Script Coverage Chronicles – April 2015: Five Less Talked About Ways To Improve Your Dialogue

I read a lot of scripts, and I’ve noticed a trend. 

The average writer’s dialogue is getting better than it used to be. 

With so many resources available to learn from, most writers are moving past the basic mistakes and writing some pretty good stuff.

Now it’s time to think about making that pretty good dialogue great.  In that spirit, here are five less talked about ways to make your dialogue even better:

1. End Scenes On The Right Note

It’s always a pleasure when an exchange of dialogue leads to a really nice line: a punchy bit of humor or an insightful dramatic utterance.  But too often, after finding a way to this choice nugget of dialogue, the writer decides to let the characters drone on for three of four more lines instead of ending the scene.

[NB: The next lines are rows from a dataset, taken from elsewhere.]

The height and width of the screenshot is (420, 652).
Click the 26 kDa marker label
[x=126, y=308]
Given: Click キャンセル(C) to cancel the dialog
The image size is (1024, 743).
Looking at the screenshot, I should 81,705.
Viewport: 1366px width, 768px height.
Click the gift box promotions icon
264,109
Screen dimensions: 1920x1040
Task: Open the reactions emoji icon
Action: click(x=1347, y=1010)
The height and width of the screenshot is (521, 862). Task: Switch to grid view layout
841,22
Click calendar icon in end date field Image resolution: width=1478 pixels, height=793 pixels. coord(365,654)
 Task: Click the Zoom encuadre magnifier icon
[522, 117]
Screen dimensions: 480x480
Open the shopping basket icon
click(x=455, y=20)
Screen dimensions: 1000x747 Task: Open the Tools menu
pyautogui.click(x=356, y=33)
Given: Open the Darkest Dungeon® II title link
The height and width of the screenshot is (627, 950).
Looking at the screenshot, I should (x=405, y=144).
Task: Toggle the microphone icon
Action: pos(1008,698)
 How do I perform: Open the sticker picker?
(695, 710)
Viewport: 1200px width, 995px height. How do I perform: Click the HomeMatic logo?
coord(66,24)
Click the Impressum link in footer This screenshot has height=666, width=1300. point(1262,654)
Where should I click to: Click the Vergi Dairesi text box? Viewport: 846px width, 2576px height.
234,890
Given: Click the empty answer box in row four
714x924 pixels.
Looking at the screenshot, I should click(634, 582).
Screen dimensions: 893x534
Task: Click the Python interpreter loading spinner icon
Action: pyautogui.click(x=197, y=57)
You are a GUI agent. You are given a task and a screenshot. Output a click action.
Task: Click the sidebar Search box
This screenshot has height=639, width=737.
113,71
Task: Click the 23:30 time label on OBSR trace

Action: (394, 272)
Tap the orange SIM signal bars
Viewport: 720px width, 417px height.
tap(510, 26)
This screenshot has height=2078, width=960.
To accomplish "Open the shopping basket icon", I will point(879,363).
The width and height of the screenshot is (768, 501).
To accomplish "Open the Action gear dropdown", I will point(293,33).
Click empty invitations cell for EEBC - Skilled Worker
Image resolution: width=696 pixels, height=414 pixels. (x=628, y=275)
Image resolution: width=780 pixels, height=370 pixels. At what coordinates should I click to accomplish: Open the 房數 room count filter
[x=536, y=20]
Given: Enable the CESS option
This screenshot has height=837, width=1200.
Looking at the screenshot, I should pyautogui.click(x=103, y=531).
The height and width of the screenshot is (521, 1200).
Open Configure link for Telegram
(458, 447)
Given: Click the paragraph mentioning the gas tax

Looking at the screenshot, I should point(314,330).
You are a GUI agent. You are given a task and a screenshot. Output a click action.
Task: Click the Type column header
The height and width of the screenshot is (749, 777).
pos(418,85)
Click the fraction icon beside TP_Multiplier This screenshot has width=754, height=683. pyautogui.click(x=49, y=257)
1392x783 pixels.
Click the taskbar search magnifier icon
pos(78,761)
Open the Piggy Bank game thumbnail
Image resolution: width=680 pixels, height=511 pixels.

A scene will often work best if you cut away right after that great line.  Of course, in the movie the scene may not end immediately; it’s a chance for the director to hang on an actor’s expression, or use music to enhance the moment.  A strong director will know how to end the scene after that great line.

There are a few exceptions when you don’t want to end the scene on your best line.  An example is when a great line calls for an immediate response.  For example, in the classic film As Good As It Gets, when Jack Nicholson tells Helen Hunt, “You make me want to be a better man,” we know she’s going to react, and we need to hear it. 

But often a line is just good, without calling for a response or any further conversation.  In those cases, a lot can be gained by ending the scene without any further ado.

2. End Each Line of Dialogue On The Right Note

This tip is similar to my first, but it concerns individual lines of dialogue and how to best order the phrases within them. When a single line of dialogue contains several sentences or phrases, it’s usually wise to put the best phrase at the end of a line of dialogue. Put the funny phrase at the end of the line.  Put the phrase with the revealing information at the end of the line. Whatever the meat of the matter is, it’s usually best to end the line on that note.

3. Say Neither More Nor Less Than Necessary To Tell The Story

Most writers know the basic rule that dialogue should work along with the visuals in a film to tell the story.  In other words, most writers know that if we see a blue car screeching to a halt, and a door opens, a bad guy doesn’t need to tell his captive, “Get into the blue car that just pulled up!” 

A mistake I do see a fair amount is that, even though a writer is aware of this basic idea, the dialogue nevertheless offers a bit too much or a bit too little information to go along with what we’re seeing on screen.

If the dialogue offers too much information, then it’s partly redundant and less than ideally efficient.  For example, the blue car rolls up, and the bad guy says to his hostage, “Get in the car!”  Why not just say, “Get in!”  Yeah, it sounds natural enough the first way, but that’s two extra words that don’t need to be said, because we all see the car.

The flipside is dialogue that offers too little information, even with the aid of the visual.  For example, the blue car pulls up, and the bad guy tells his hostage, “Go!”  In this case, neither the hostage nor the audience knows exactly what the bad guy means (maybe get in the car, maybe run away), creating a slight, momentary disconnect that can push your readers out of the story.

This is just a simple example for purposes of illustration.  My point is that the best dialogue says precisely as much as needs to be said, no more, no less.  It’s actually a very small target to hit, but hitting it consistently can make a script sing.

4. Give Those Great Lines To Your Main Characters

Again, we’re dealing with the mistake of an advanced writer here, because the mistake involves a great line of dialogue.  I see this one a lot: minor players getting the really insightful lines when it would be just as easy to give that line to the star of the film.  Most movies need star power in order to get made. If you want to attract a talented lead, give those great lines to the lead role, or at least to one of the major players and not to Policeman #2.

5. Whenever You Can, Say Something Unexpected

Technical craft aside, how do you write fresh dialogue that entertains?  One of the easiest ways to do it is to have a character say something unexpected. 

One talented writer I know went through his entire script and challenged himself to change every well-known phrase into something a little different.  For example, he had a character telling another character “we’ve been through thick and thin,” and he changed it to “we’ve been through thick and thicker.”  It’s a small change, but it became a much better line, because it subverted expectations. 

It may not always fly, but try things, twist things, screw with the words people say, and you might stumble upon the next classic quotable line!